* [Article]
Working capital is a snapshot of a moment in time which measures the level of assets a business has available to meet its short-term obligations. It is not found on the balance sheet as a line item but is calculated easily with several figures which do appear on the balance sheet. Defined simply, working capital is the difference between current assets (cash, inventory, accounts receivable, etc.) and current liabilities (accounts payable, current portion of long term loans, accrued expenses, etc.)

Conversely, the “change in working capital” describes what is happening over a given period of time with regard to the liquidity of a business.  A change in working capital is important to monitor and is often used when analyzing and valuing a business.

What is change in working capital?

From an accounting standpoint, change in working capital refers generally to the difference in working capital from the previous year to the current year, and is an important indicator of a company’s financial performance and liquidity over time. Calculating the change in working capital creates an understanding of a company’s capital cycle – and how efficiently it can reduce the cycle by collecting receivables and/or delaying accounts payable.

To determine the “change in working capital”, it is necessary to evaluate whether current operating assets and current operating liabilities are increasing or decreasing.

* [Extracted entries]

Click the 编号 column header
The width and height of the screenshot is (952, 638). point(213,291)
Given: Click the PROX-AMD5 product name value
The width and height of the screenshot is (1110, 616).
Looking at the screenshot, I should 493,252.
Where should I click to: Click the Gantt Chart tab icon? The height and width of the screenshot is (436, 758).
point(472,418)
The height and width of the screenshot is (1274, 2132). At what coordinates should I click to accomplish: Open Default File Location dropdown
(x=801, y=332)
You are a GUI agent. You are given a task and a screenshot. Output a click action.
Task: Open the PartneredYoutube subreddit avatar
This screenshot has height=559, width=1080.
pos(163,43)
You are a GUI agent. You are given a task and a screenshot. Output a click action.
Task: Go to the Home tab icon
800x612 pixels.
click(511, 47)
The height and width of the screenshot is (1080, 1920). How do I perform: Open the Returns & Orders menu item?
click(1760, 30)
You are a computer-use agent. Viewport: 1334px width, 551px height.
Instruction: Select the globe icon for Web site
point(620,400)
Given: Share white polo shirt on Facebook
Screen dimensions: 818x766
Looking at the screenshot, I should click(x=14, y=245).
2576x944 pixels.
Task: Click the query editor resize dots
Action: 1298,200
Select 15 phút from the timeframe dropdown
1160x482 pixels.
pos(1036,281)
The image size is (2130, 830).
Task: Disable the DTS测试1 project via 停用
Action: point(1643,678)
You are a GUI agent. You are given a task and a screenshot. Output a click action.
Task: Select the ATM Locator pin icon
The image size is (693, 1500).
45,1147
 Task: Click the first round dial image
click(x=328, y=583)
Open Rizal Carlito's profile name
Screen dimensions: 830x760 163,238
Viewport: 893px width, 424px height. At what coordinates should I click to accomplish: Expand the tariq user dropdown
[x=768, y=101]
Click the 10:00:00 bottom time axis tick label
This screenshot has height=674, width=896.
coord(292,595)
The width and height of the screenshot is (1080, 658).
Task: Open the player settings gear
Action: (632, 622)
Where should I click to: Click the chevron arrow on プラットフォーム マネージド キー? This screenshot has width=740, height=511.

* [The tasks]
• 1. According to the text on working capital, what is working capital the difference between?
• 2. Please write out everything in the text on working capital from "What is change" down to "delaying accounts payable.".
You won't need the entries.

* [Solution set]
• 1. Current assets and current liabilities.

• 2.
What is change in working capital?

From an accounting standpoint, change in working capital refers generally to the difference in working capital from the previous year to the current year, and is an important indicator of a company’s financial performance and liquidity over time. Calculating the change in working capital creates an understanding of a company’s capital cycle – and how efficiently it can reduce the cycle by collecting receivables and/or delaying accounts payable.